Predator: Pogromca zabójców
powrót do forum filmu Predator: Pogromca zabójców

Są tematy, które po udanym debiucie eksploatuje się aż do dna... niejednokrotnie to dno przebijając w kolejnych sequelach, prequelach itp... To zaskakujące, jak splątane niegdyś w AvP uniwersa Predatora i Obcego zmierzają razem (choć teraz każde z osobna) w podobnym kierunku. Po premierze "Romulusa" próbowałem obejrzeć ten film po raz drugi, ale nie wytrwałem do końca; z tym większym zaciekawieniem podszedłem do "pogromcy zabójców" (bo ostatni "Predator" z 2018 r. właśnie "przebił się przez dno"). Trochę mnie zniechęcała formuła animacji, znałem też wczesne zapowiedzi, wiedziałem, że będzie to tryptyk - w każdym razie rozpocząłem seans z rezerwą, ale też obdarzając film dużym kredytem zaufania.
Muszę przyznać, że początkowo wyglądało to całkiem obiecująco.

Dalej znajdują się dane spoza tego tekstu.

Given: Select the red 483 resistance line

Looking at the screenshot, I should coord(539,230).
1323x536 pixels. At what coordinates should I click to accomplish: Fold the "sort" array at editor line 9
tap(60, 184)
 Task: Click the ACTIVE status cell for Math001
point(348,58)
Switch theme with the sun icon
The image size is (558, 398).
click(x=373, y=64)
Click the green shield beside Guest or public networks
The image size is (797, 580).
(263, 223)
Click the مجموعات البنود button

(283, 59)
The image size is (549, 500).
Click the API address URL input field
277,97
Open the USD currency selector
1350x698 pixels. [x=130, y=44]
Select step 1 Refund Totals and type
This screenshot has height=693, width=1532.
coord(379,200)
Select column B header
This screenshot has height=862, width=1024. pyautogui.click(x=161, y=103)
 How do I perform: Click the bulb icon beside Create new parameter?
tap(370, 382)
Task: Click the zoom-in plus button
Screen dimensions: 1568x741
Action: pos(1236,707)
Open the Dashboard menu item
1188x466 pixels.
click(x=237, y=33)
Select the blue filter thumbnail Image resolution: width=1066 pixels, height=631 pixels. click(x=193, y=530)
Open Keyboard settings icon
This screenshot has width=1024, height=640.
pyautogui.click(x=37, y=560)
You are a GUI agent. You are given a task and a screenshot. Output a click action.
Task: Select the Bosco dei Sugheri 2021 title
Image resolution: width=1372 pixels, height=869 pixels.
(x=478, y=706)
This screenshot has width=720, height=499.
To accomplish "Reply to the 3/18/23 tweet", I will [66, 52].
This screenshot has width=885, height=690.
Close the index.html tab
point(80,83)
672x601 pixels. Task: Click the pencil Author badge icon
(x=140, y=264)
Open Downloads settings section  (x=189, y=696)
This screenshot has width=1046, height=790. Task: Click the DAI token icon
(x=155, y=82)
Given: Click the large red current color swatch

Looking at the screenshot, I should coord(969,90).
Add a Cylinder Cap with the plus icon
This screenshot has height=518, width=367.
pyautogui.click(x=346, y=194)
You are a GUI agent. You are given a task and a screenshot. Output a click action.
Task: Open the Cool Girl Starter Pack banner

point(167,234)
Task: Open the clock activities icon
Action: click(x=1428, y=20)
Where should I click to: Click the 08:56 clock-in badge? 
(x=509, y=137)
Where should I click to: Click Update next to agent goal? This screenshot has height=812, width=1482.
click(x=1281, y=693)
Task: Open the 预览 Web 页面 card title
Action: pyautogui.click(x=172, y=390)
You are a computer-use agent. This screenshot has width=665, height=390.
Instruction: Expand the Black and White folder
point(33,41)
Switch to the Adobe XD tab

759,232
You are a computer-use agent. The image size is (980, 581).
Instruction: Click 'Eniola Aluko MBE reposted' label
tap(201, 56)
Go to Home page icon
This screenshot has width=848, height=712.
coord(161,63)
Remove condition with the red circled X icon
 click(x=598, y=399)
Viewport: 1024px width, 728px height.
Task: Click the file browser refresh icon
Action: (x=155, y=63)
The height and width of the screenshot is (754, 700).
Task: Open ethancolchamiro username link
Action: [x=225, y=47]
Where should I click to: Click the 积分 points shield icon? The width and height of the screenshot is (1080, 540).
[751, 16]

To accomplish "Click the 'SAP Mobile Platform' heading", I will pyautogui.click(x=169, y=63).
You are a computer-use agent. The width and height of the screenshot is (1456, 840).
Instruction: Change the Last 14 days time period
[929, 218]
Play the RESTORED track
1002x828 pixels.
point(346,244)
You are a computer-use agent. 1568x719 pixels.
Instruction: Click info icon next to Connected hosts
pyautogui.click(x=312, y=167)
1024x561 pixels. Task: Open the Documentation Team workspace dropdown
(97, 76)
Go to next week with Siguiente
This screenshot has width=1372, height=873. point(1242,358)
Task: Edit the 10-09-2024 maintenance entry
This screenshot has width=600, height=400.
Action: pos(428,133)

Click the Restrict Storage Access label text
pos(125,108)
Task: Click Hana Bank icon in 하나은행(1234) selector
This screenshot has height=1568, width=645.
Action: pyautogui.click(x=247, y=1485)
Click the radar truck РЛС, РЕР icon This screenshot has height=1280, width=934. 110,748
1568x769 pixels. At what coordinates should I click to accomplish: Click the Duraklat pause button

Pierwsza część tryptyku rozwija się w świecie Wikingów. Szlaki przetarły już takie produkcje jak "13 wojownik", "Outlander" (pomijam inne, zwłaszcza serialowe uniwersa - raczej historyczne niż SF) czy w świecie komiksów - "Thorgal". Było zatem na czym budować. W pewnym momencie zaczynałem nawet żałować, że nie jest to film fabularny. Według mnie, ta część była najlepsza, niestety w najbardziej interesującym momencie się urywa! (dalej musiałbym spoilerować..). Kolejna odsłona przenosi nas do XVII - wiecznej Japonii. Co ciekawe, przez większą część tego epizodu, główni bohaterowie prawie się nie odzywają (co jak jak dla mnie było in plus). Trzeci epizod toczy się w czasie II wojny światowej. Jeśli epizod japoński był trochę dziwny, to w tym trzecim twórcy zupełnie odlecieli. Jedyne, do czego można to porównać to stara produkcja Spielberga z lat 80. - "1941" (która sama w sobie była udaną i przezabawną satyrą wojenną). Tu niestety nie ma się nawet z czego śmiać... Jeśli w epizodzie japońskim narzekałem na brak dialogów, to w epizodzie wojennym, główny bohater gada jak najęty, w dodatku najcześciej o niczym. Nie da się w zawoalowany sposób powiedzieć inaczej - to jest po prostu dziecinne (w stylu Scoobie Doo - a film +18). Na korzyść można przytoczyć dbałość o pewne detale. Samoloty, to w miarę wiernie odwzorowane maszyn F4F4 Wildcat, czy Dewoitine d 520.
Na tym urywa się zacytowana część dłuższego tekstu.